Estigio se mesó el pelo mientras las voces de un millar de personas gritaban en su cabeza. Dada la ingente cantidad de invitados por parte de su padre, llevaba todo el día presa del dolor. Tanto era así que le había sangrado la nariz durante toda la mañana. Y no lo soportaba.
La única persona a quien quería ver no había llegado todavía, y una parte de él esperaba que Bethany hiciera caso de su premonición y no apareciera.
La nota positiva del día era que ni Aquerón ni Ryssa se habían acercado a él. De hecho, estaban encerrados en los aposentos de su hermana, sin duda alguna deseándole una muerte atroz.
Tal vez debería contar con más catadores esa noche…
Se alisó el pelo y volvió a ponerse la odiada corona de hojas doradas.
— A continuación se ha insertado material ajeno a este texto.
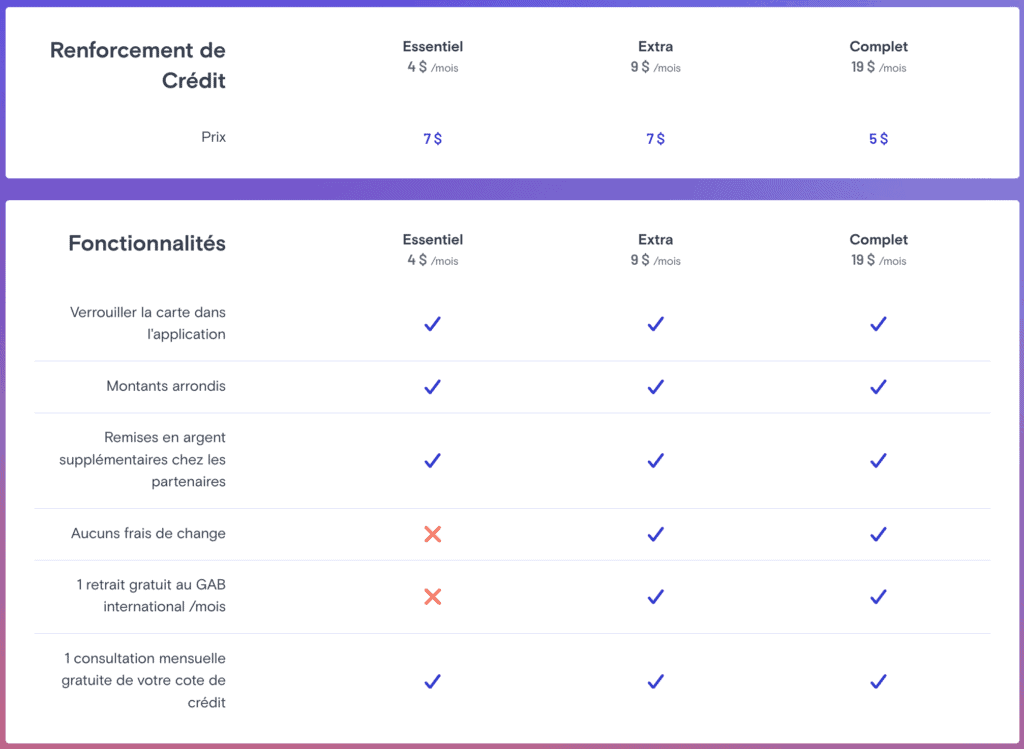Click Essentiel checkmark for Montants arrondis
The image size is (1024, 749).
(432, 386)
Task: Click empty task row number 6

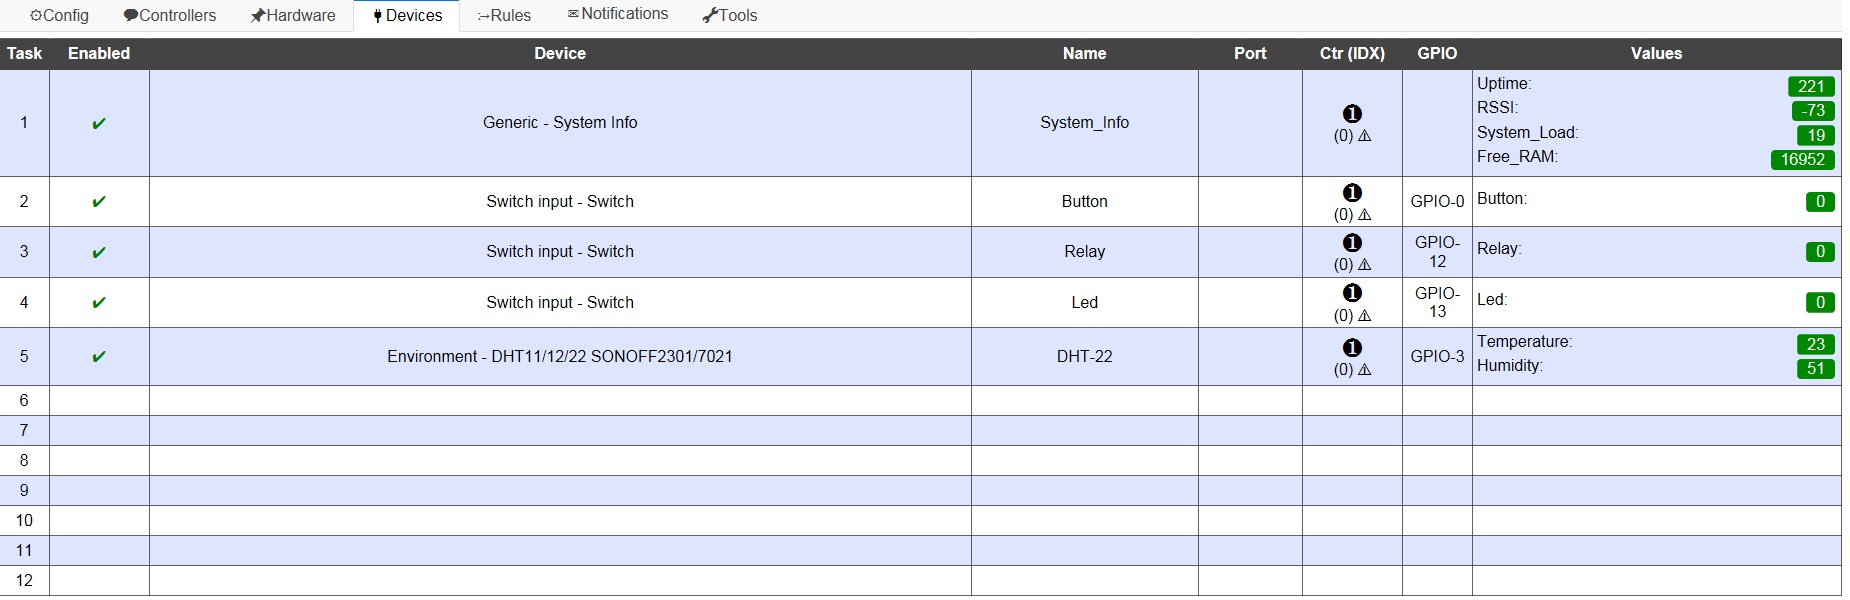Action: pyautogui.click(x=24, y=400)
Peor todavía que el mal presentimiento que lo atosigaba era el dolor que sentía por la ausencia de Galen. Era la primera vez en una década que no había pasado al menos parte de su cumpleaños con el viejo.
«¿Quieres un premio por haber nacido? ¿Qué te pasa, muchacho? El mundo no da premios por nacer», ese había sido el sermón de Galen durante cinco años.
Se le formó un nudo en la garganta por las lágrimas al pensar en el siguiente cumpleaños.
Su padre se comportó como un imbécil, ya que lo obligó a asistir a las audiencias reales durante toda la mañana mientras intentaba ocultar una espantosa hemorragia nasal. En cuanto al «regalo» que le hizo su padre, consistió en una donación «personal» a la ciudad para erigir un monumento en honor al rey.
Cuando Estigio apareció en la sesión de entrenamiento, escuchando aún los insultos de su madre y de Ryssa en los oídos, estaba desmoralizado y entristecido.
Hasta que fue a cambiarse de ropa. En el estante encontró unos brazales negros que hacían juego con su armadura.
Asombrado al verlos, supuso que los habían dejado allí por error.
—No muerden. Pruébeselos. A ver si le quedan bien.
Frunció el ceño y vio a Galen en la puerta, mirándolo con una sonrisa de oreja a oreja.
—¿De quién son?
Galen soltó una carcajada.
—Suyos, señor. Son mi regalo. Feliz aniversario, gios. Ojalá que lo protejan siempre en la batalla.
El recuerdo hizo que se le llenaran los ojos de lágrimas. Se acercó al arca y sacó los brazales. No tenía muy claro quién se sentía más orgulloso de las piezas: si Galen por regalárselas o él por recibirlas. Y le habían servido bien en la batalla.
—Te echo de menos, Galen —musitó mientras deseaba poder ver a su mentor una vez más.
Claro que era uno de tantos deseos imposibles.
Suspiró, envolvió los brazales en el paño untado de aceite que los protegía y los dejó junto al caballito de madera del que Aquerón no quería ni oír hablar. Se lo daría a su hijo para que jugara con él.
—Feliz cumpleaños, hermanito —susurró, a sabiendas de que el regalo perfecto de Aquerón sería su cabeza en una bandeja.
De repente, escuchó una fanfarria en el exterior.
Se le aceleró el corazón y el dolor de cabeza aumentó mientras se acercaba a la ventana para ver quién acababa de llegar.
Bethany.
—Te estrangularía por no hacerme caso —dijo.
Sin embargo, una parte de él no estaba de acuerdo con su cabeza. Pese a su sentido común, le emocionaba ver que había aparecido.
Abandonó su habitación para recibirla y a cada paso que daba rezaba para que Bethany tuviera razón. Para que el miedo que lo embargaba fuera tan solo fruto de su estupidez.